Bringing to a close a story that dominated Father’s Day weekend, a Texas grand jury on Tuesday said a young father acted within the law when he used his fists to beat a man to death for sexually assaulting his 5-year-old daughter in a rural area near Shiner, Texas, on June 9.
While the outcome surprised few, the grand jury's decision appears to have been grounded as much on facts and the law as the more emotional question of whether the sexual assault itself justified revenge on the part of a father, legal experts say.
The grand jury, according to prosecutors, based its decision in part on a frantic 911 call by the father, which suggested that he did not intend to kill the man. The jurors also may have kept in mind a specific Texas law that allows use of deadly force when defending a victim against sexual assault.
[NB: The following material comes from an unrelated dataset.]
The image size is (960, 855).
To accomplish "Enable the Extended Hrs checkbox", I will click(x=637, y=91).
While the father had not been arrested, the grand jury hearing was part of a homicide investigation into the death of the ranch hand, Jesus Flores, who was in his 40s. (The father's name has not been released to protect the identify of the young girl.)
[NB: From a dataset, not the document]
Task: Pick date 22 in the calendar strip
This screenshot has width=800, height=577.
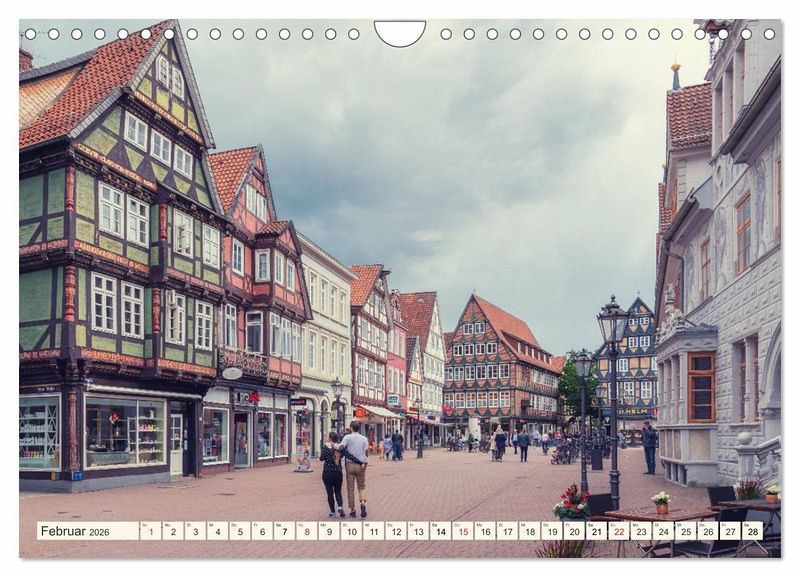Action: (x=618, y=531)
Legal analysts had earlier raised questions about whether the father should have stopped beating Mr. Flores after removing the daughter from danger and whether he would have been less liable if he had used a weapon instead of his fists, because pummeling someone to death can take considerable effort and suggests that revenge may have been a motive.
According to prosecutors, the father was alerted by a witness that the ranch hand was “forcibly carrying” the girl away. He then heard his daughter screaming, and, police say, found the ranch hand behind a barn assaulting the girl. After pulling Flores up, the father repeatedly punched him in the head and neck, where, the coroner said, the blunt force trauma was significant enough to cause death.
Putting to rest questions about another possible motive for killing Flores, who was a Mexican national with a green card, prosecutors pointed to the separate witness to the incident and the fact that the daughter had injuries consistent with a sexual assault.
Across the country the primary public reaction was that the incident, while unfortunate, was not murder but rather a justified defense of an underaged crime victim.
The father's emotional 911 call also made clear that there was no sense of nonchalance or satisfaction about what he had done. On the tape, the grand jury heard the father becoming increasingly agitated about whether EMTs would reach the remote ranch in time. "Come on! This guy is going to die on me!" the dad is heard screaming on the 911 call. "I don't know what to do!"